What to do:
Find all lines with the word "axis" in the material, then copy them.

The data:
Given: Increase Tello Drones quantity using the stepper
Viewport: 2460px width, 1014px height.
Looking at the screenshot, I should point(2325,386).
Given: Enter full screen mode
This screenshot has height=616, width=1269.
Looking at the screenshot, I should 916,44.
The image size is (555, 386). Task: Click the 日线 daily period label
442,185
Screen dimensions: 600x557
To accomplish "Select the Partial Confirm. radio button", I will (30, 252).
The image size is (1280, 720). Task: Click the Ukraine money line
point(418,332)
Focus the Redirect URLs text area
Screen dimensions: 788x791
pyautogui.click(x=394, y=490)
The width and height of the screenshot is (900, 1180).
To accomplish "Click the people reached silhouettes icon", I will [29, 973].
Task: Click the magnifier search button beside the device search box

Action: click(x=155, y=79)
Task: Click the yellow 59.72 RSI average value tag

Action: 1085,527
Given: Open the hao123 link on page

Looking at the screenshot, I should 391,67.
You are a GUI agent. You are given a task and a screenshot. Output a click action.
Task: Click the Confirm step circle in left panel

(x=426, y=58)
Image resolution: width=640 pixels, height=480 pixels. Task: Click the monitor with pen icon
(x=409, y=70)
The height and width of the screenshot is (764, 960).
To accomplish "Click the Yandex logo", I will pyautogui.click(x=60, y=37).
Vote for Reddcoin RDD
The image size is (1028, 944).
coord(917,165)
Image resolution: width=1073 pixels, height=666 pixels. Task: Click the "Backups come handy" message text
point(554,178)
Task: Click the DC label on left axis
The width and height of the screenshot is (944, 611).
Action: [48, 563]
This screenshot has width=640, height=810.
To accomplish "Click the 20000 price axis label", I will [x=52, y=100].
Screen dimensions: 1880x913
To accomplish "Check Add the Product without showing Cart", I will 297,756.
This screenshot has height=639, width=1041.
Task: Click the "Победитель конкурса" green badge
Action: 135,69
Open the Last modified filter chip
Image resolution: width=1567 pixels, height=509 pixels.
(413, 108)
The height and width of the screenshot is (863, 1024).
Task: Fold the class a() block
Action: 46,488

Solved problem:
Task: Click the DC label on left axis
To accomplish "Click the 20000 price axis label", I will [x=52, y=100].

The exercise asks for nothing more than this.